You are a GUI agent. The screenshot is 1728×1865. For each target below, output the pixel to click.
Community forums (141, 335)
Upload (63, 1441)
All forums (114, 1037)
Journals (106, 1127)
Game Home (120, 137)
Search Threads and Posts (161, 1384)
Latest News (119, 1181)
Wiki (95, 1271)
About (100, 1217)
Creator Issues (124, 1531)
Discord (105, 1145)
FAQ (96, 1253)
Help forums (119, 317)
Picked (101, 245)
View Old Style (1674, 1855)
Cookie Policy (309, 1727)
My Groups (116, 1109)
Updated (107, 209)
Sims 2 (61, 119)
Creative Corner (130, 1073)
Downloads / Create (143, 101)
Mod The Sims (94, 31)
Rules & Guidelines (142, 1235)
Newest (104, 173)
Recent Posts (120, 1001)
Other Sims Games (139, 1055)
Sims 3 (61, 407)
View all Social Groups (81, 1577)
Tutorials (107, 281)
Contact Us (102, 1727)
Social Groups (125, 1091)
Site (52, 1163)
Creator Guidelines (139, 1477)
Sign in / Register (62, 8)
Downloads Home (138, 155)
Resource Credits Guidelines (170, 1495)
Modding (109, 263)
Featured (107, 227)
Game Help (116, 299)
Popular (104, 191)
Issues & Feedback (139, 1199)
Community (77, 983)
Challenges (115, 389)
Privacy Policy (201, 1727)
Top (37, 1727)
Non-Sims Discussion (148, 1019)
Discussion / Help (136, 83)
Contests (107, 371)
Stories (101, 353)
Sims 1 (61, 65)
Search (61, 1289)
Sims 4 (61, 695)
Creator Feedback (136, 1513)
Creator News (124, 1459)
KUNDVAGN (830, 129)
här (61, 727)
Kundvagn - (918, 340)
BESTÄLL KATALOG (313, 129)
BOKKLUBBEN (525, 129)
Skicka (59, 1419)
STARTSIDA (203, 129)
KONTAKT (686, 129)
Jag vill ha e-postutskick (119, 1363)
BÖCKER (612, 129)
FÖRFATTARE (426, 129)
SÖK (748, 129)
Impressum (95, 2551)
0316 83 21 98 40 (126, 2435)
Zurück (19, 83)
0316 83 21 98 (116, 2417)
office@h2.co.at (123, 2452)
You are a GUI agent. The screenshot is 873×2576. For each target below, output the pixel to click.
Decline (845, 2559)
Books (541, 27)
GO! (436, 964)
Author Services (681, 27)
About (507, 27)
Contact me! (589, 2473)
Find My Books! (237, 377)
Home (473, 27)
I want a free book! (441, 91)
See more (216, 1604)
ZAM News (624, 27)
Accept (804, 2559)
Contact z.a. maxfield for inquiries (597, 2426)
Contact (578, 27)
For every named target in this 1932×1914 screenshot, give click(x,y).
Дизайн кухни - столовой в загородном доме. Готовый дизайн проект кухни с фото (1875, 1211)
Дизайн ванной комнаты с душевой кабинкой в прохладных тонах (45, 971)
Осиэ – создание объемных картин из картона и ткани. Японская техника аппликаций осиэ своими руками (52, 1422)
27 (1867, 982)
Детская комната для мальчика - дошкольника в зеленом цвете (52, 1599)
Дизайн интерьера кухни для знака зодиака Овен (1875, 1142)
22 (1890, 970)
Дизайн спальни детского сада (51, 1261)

YOUR GOAL: Give the listing once more, unchanged in every line.

ANSWER SPACE:
You are a GUI agent. The screenshot is 1728×1865. For each target below, output the pixel to click.
Community forums (141, 335)
Upload (63, 1441)
All forums (114, 1037)
Journals (106, 1127)
Game Home (120, 137)
Search Threads and Posts (161, 1384)
Latest News (119, 1181)
Wiki (95, 1271)
About (100, 1217)
Creator Issues (124, 1531)
Discord (105, 1145)
FAQ (96, 1253)
Help forums (119, 317)
Picked (101, 245)
View Old Style (1674, 1855)
Cookie Policy (309, 1727)
My Groups (116, 1109)
Updated (107, 209)
Sims 2 (61, 119)
Creative Corner (130, 1073)
Downloads / Create (143, 101)
Mod The Sims (94, 31)
Rules & Guidelines (142, 1235)
Newest (104, 173)
Recent Posts (120, 1001)
Other Sims Games (139, 1055)
Sims 3 (61, 407)
View all Social Groups (81, 1577)
Tutorials (107, 281)
Contact Us (102, 1727)
Social Groups (125, 1091)
Site (52, 1163)
Creator Guidelines (139, 1477)
Sign in / Register (62, 8)
Downloads Home (138, 155)
Resource Credits Guidelines (170, 1495)
Modding (109, 263)
Featured (107, 227)
Game Help (116, 299)
Popular (104, 191)
Issues & Feedback (139, 1199)
Community (77, 983)
Challenges (115, 389)
Privacy Policy (201, 1727)
Top (37, 1727)
Non-Sims Discussion (148, 1019)
Discussion / Help (136, 83)
Contests (107, 371)
Stories (101, 353)
Sims 1 (61, 65)
Search (61, 1289)
Sims 4 (61, 695)
Creator Feedback (136, 1513)
Creator News (124, 1459)
KUNDVAGN (830, 129)
här (61, 727)
Kundvagn - (918, 340)
BESTÄLL KATALOG (313, 129)
BOKKLUBBEN (525, 129)
Skicka (59, 1419)
STARTSIDA (203, 129)
KONTAKT (686, 129)
Jag vill ha e-postutskick (119, 1363)
BÖCKER (612, 129)
FÖRFATTARE (426, 129)
SÖK (748, 129)
Impressum (95, 2551)
0316 83 21 98 40 (126, 2435)
Zurück (19, 83)
0316 83 21 98 (116, 2417)
office@h2.co.at (123, 2452)
You are a GUI agent. The screenshot is 873×2576. For each target below, output the pixel to click.
Decline (845, 2559)
Books (541, 27)
GO! (436, 964)
Author Services (681, 27)
About (507, 27)
Contact me! (589, 2473)
Find My Books! (237, 377)
Home (473, 27)
I want a free book! (441, 91)
See more (216, 1604)
ZAM News (624, 27)
Accept (804, 2559)
Contact z.a. maxfield for inquiries (597, 2426)
Contact (578, 27)
For every named target in this 1932×1914 screenshot, give click(x,y).
Дизайн кухни - столовой в загородном доме. Готовый дизайн проект кухни с фото (1875, 1211)
Дизайн ванной комнаты с душевой кабинкой в прохладных тонах (45, 971)
Осиэ – создание объемных картин из картона и ткани. Японская техника аппликаций осиэ своими руками (52, 1422)
27 (1867, 982)
Детская комната для мальчика - дошкольника в зеленом цвете (52, 1599)
Дизайн интерьера кухни для знака зодиака Овен (1875, 1142)
22 (1890, 970)
Дизайн спальни детского сада (51, 1261)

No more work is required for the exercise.